The Honourable Deborah Matthews
Minister Responsible for the Poverty Reduction Strategy/Deputy Premier
Room 4320, 4th Floor, Whitney Block
99 Wellesley St. West
Toronto, ON M7A 1W3

Dear Minister Matthews:

We are writing this open letter in response to your government’s recent release of the new five-year Poverty Reduction Strategy with the laudable goal of ending homelessness in Ontario. We congratulate the government for making this a priority. As members of Inner City Health Associates, a group of more than 60 physicians working in over 40 shelters and drop-ins across Toronto, we witness on a daily basis the devastating health impact of homelessness and precarious housing. We hear the stories of people who have had no choice but to leave subsidized housing due to unlivable conditions and of those who are on endless waitlists for these very same units. We observe the disruption to people’s health, work, education, and relationships when they do not have a stable home. We treat mental and physical health problems that are created and exacerbated by the experience of homelessness.  And we have seen first-hand the health improvements that come with stable housing, from the woman whose anxiety disorder resolves once she moves into a stable home in her own community near family and friends, to the man whose diabetes comes under control once he has a place to cook healthy foods and develop an exercise routine.

We urge the Minister to move quickly to draw up a concrete plan with timelines to address this urgent problem and to avoid further delays in the name of further defining the problem and its magnitude.  As physicians and scientists, we reject the conclusion that further research into the magnitude of homelessness is needed before action plans and timelines can be defined. In fact, the scale of the problem has been well described by organizations such as the Canadian Homelessness Research Network. According to its report The State of Homelessness in Canada in 2013, at least 200,000 Canadians experience homelessness in a year and 30,000 people are homeless on a given night. Moreover, 13.2% of Toronto households are in severe housing need and are at risk of homelessness. Meanwhile, the Ontario Non-Profit Housing Association latest survey estimates that a record 165,000 households are on a waitlist for affordable housing in this province. Rather than wasting time further quantifying the problem, it is time to get to work putting into practice those initiatives proven to work.

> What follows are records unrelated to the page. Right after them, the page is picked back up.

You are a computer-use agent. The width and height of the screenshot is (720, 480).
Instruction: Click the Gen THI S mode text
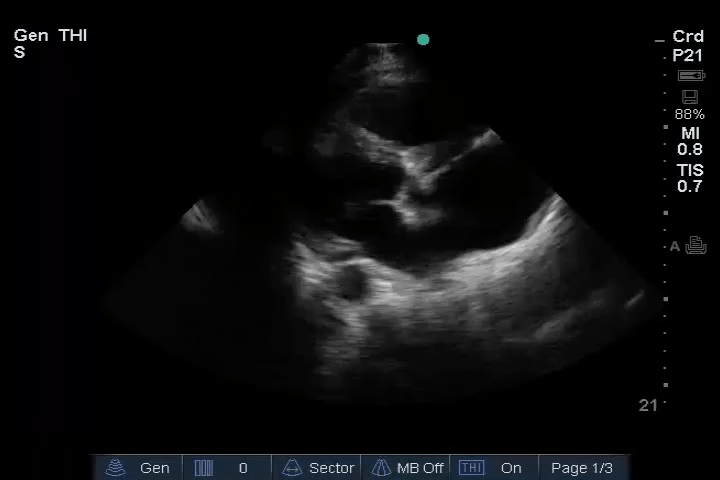50,44
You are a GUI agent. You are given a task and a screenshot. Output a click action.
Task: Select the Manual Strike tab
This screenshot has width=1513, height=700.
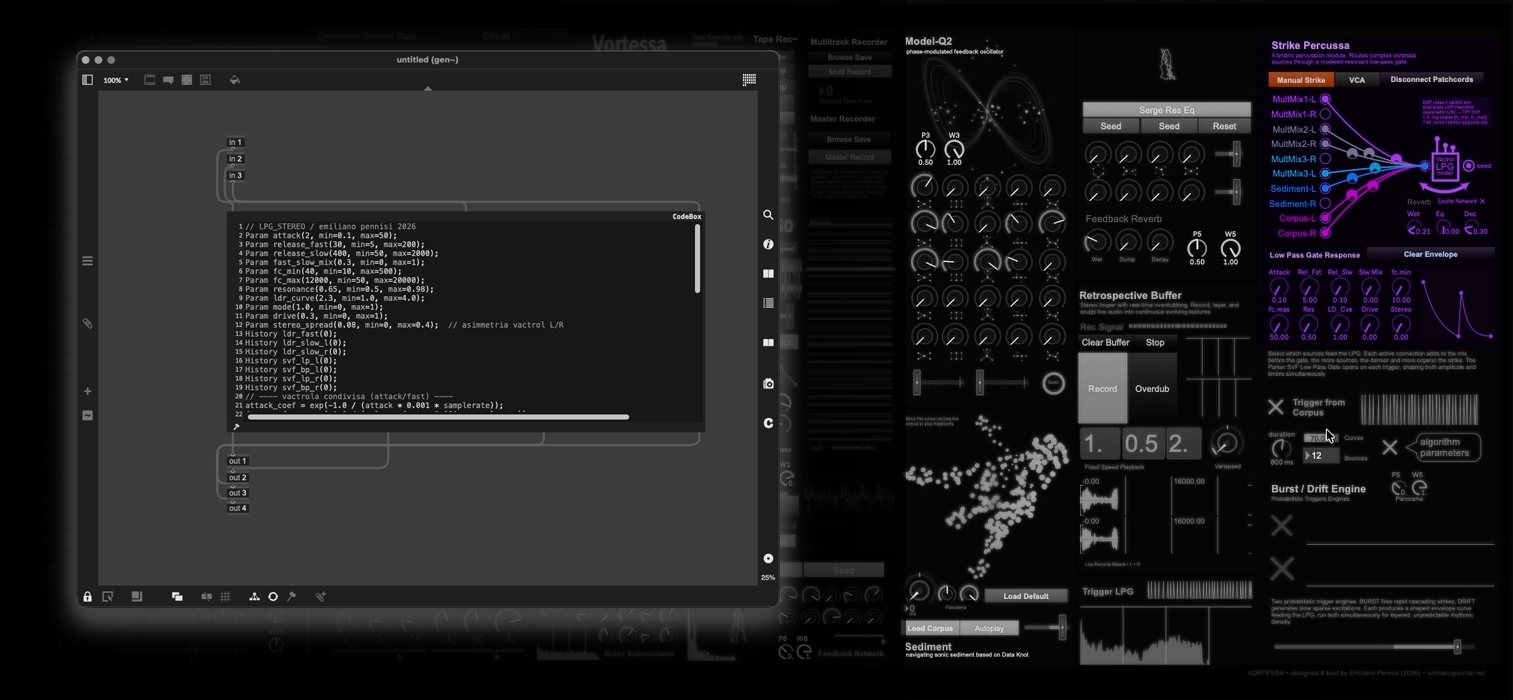1300,80

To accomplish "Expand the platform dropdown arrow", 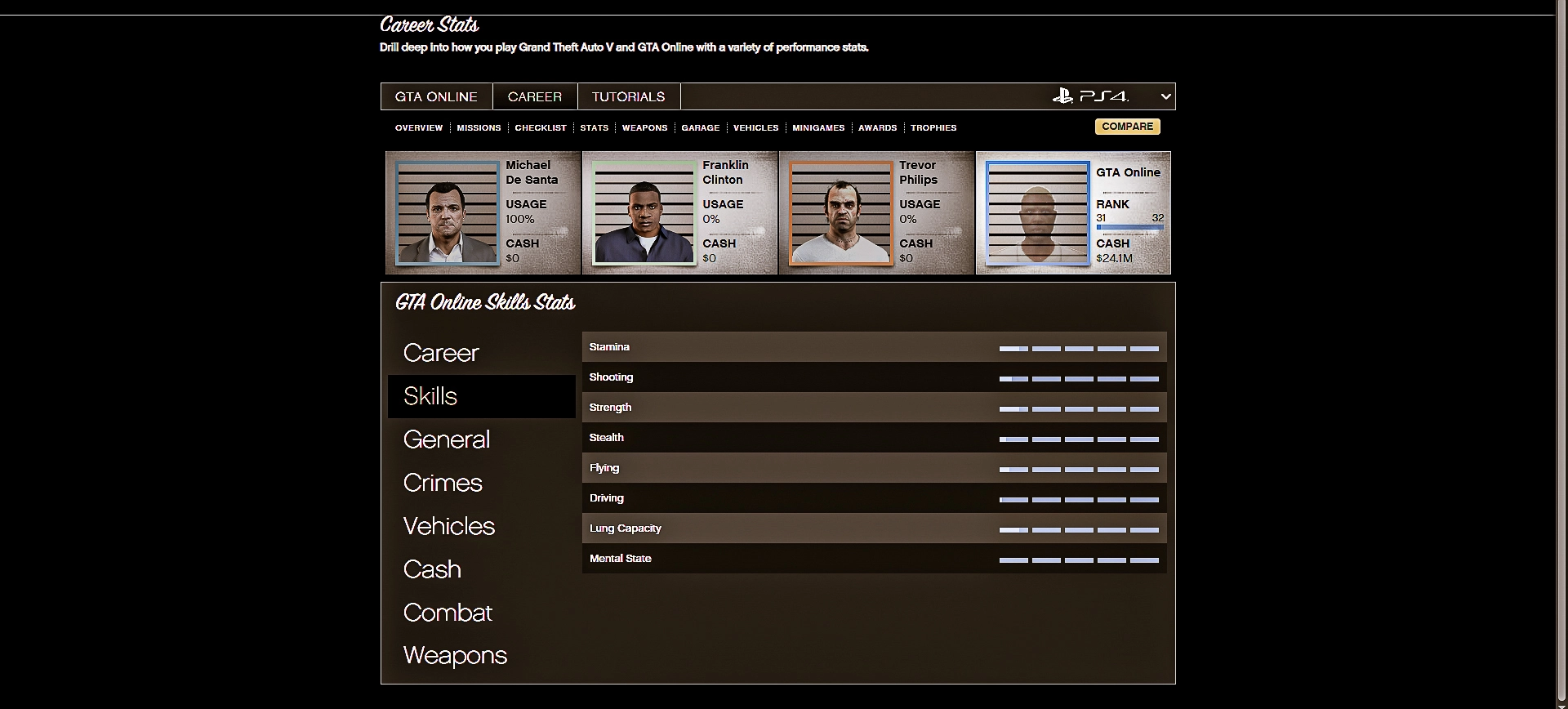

There is strong evidence for a Housing First approach, in which people experiencing homelessness are quickly moved into permanent housing and then supports and services are put in place to help them move forward with their lives.  This strategy reduces chronic homelessness, improves health and community engagement, and decreases use of health services and legal involvement.  We note that this evidence is acknowledged in the Poverty Reduction Strategy document, but there is no strategy defined for putting this evidence into practice. Rather, the promise is to increase funding to the Community Homelessness Prevention Initiative, offering flexibility to municipalities to develop programs based on local needs. While this flexibility may allow for some success stories, it does not hold local governments accountable for using the funds appropriately.

There is a significant cost to maintaining the status quo.  In addition to the human cost of allowing people’s health and well-being to suffer while we have at our disposal the interventions that have been proven to help, our current approach to homelessness is expensive. We can greatly reduce the money we spend on emergency shelters, on policing homelessness, and on treating the health problems created by homelessness, if we invest in long term Housing First programs. We can’t afford to wait.